§ Work order 1
From the blog comments on evolution and the Discovery Institute, output the part that opens with the words containing "Try your lies" and closes with "any means necessary.".
§ Work order 2
Answer these questions from the blog comments on evolution and the Discovery Institute:
(a) Which two people are described as "dogmatic, unscientific pricks"?
(b) According to the comment addressed to Forthekids, how many things has the DI contributed to science?
(c) Who is said to be "throwing accusations around trying to seem important"?
Document extract Start Marker
Fortunately, people are much more literate than you give them credit for. The DI has sparked interest in many who have decided to look past the sirens blaring from the "scientific community", and check out the evidence for themselves.

The tide is changing, and if you're smart you'll stop with the "it's just a religious argument" agenda.

It won't work....unless you burn all the books refuting neo-Darwinism.


Gravatar Hyrum, I feel for the horrible experiences your older relatives went through. You may or may not know, though, that Communists were no friends of evolutionary theory, and that people who believed openly in gene theory or evolution were sent to gulyags as enemies of the state.

Communism, Postmodernism, National Socialism, Anarchism and Neoconservatism (as espoused by Kristol et al.) are philosophies that I would also say are in defiance of reality. When you substitute ideals for evidence, and have people in authority try to make it happen, people be damned.

Pause before you cast aspersions on all atheists because of dogmatic, unscientific pricks like Lenin and Stalin.

To the extent that science *can* say something about religion, many religions make claims that are testable. So far as scientific endeavours have investigated, human virgin births appear to be impossible. If someone claimed to have had a virgin birth right now, should we simply accept that on faith? If we looked closer, would we not likely find that someone was trying to cover their shame, or that did not know what sex was? For the faithful, would it not be worth investigating whether it was true? Would people scream at scientists to stop trying to understand it, to preserve the magic instead of finding the small-t truth?

I used to enjoy friendly arguments with theistic folks online on the problems of evil, whether they would still be members of their current religion if they were born elsewhere, etc. When unprovable non-science sneaks into classrooms via the back door, held open by those who know exactly what they're doing, I suppose the stakes are unfortunately too high to pay nearly as much attention to the small, fun stuff


Gravatar Er, who is "JZ"???


Gravatar Forthekids,

Fortunately, most of the people who read this blog know you're blowing smoke. The DI hasn't contributed one thing to science. They have no ongoing experiments, no peer-reviewed papers, no ideas other than "God did it". The notion that the scientific establishment is wrong on this and the DI is right is laughable.

Try your lies somewhere else.


Gravatar My My My.

I tend to some other interests for a few days and all Hell breaks lose. Ed Brayton, as
usual, is throwing accusations around trying to seem important. One of his more absurd statements is;

But some, like Larry Moran, PZ Myers, Richard Dawkins, Gary Hurd and others, are involved in an entirely different battle. For them, it's not enough to protect science education from the attacks of some religious people; religion itself, in any form, is to be attacked and destroyed by any means necessary.
Document extract End Marker
Material shown Start Marker
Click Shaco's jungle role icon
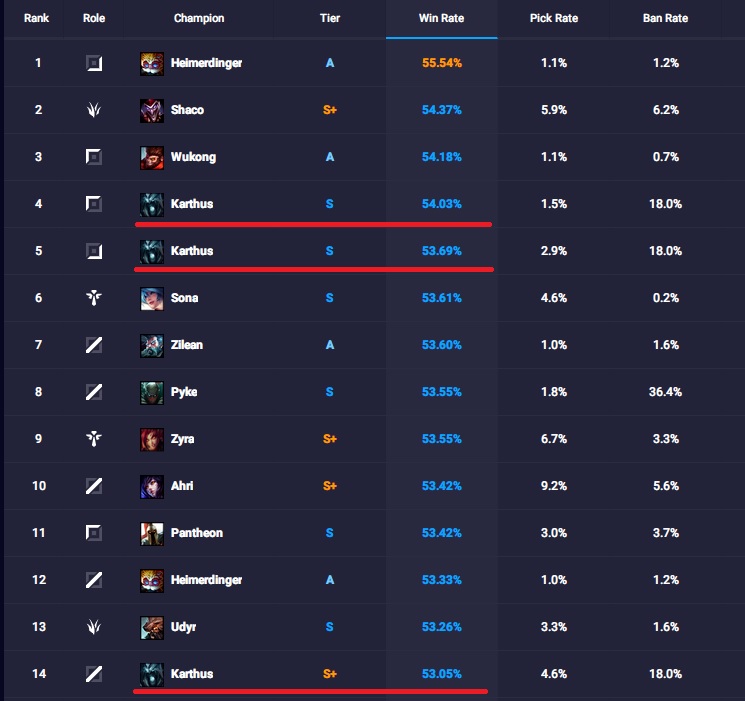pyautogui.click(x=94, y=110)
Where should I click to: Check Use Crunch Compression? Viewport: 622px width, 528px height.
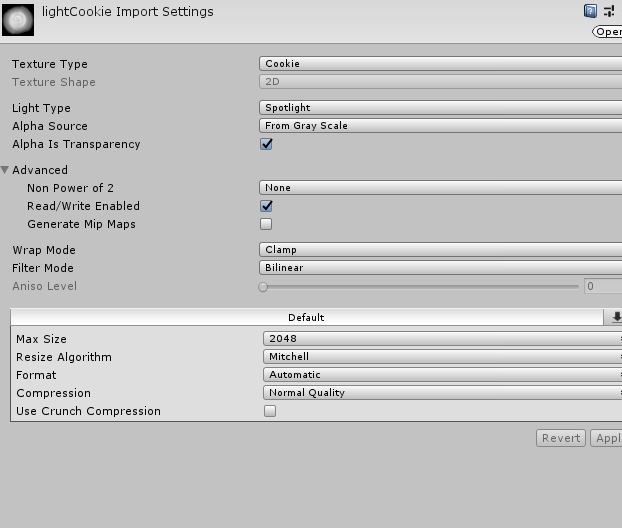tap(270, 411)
Material shown End Marker
Material shown Start Marker
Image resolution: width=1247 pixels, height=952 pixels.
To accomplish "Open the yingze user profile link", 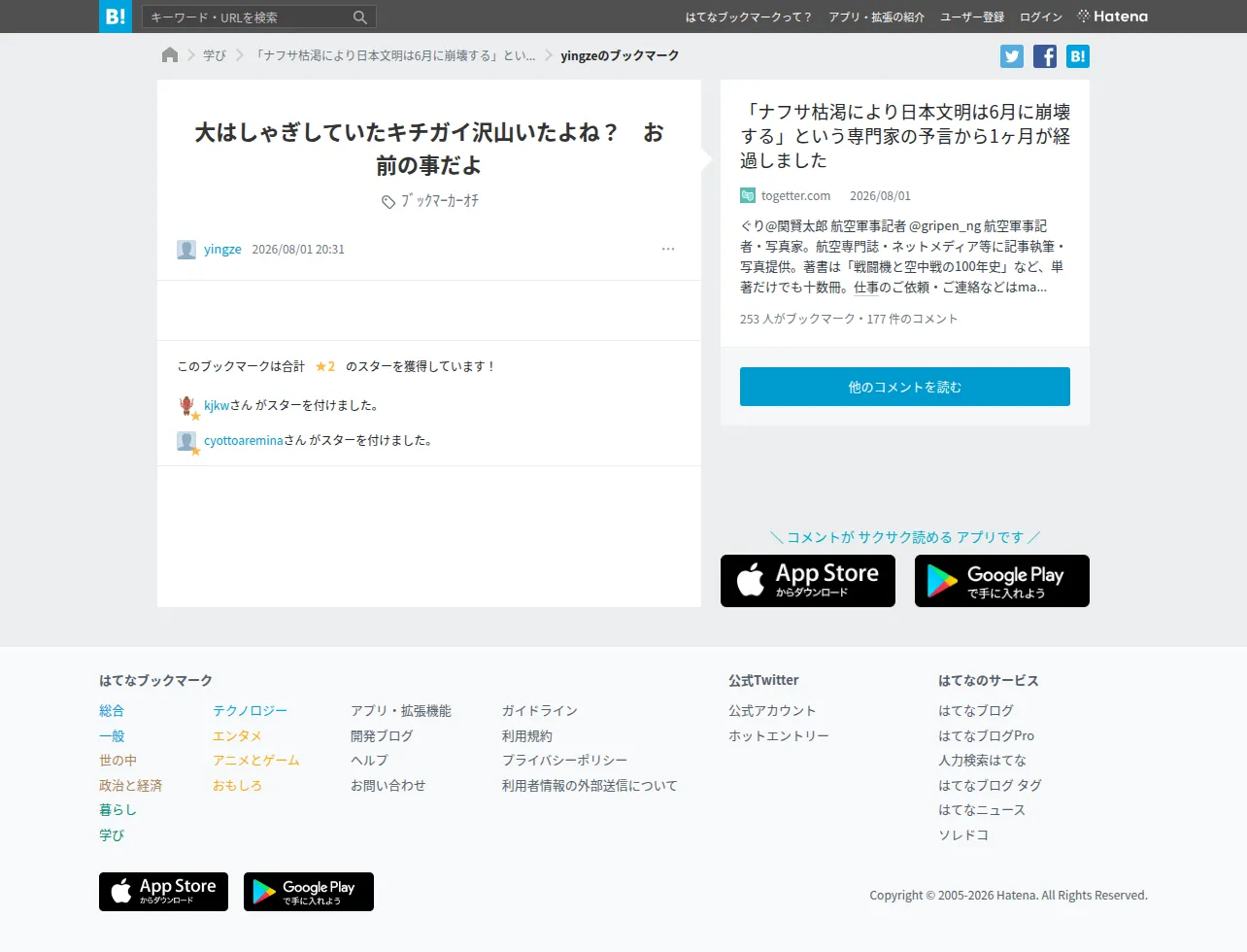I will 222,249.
Material shown End Marker
Material shown Start Marker
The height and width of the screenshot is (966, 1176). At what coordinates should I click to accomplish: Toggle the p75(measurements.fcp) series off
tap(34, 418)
Material shown End Marker
§ Answer 1
Try your lies somewhere else.


Gravatar My My My.

I tend to some other interests for a few days and all Hell breaks lose. Ed Brayton, as
usual, is throwing accusations around trying to seem important. One of his more absurd statements is;

But some, like Larry Moran, PZ Myers, Richard Dawkins, Gary Hurd and others, are involved in an entirely different battle. For them, it's not enough to protect science education from the attacks of some religious people; religion itself, in any form, is to be attacked and destroyed by any means necessary.

§ Answer 2
(a) Lenin and Stalin
(b) Not one thing
(c) Ed Brayton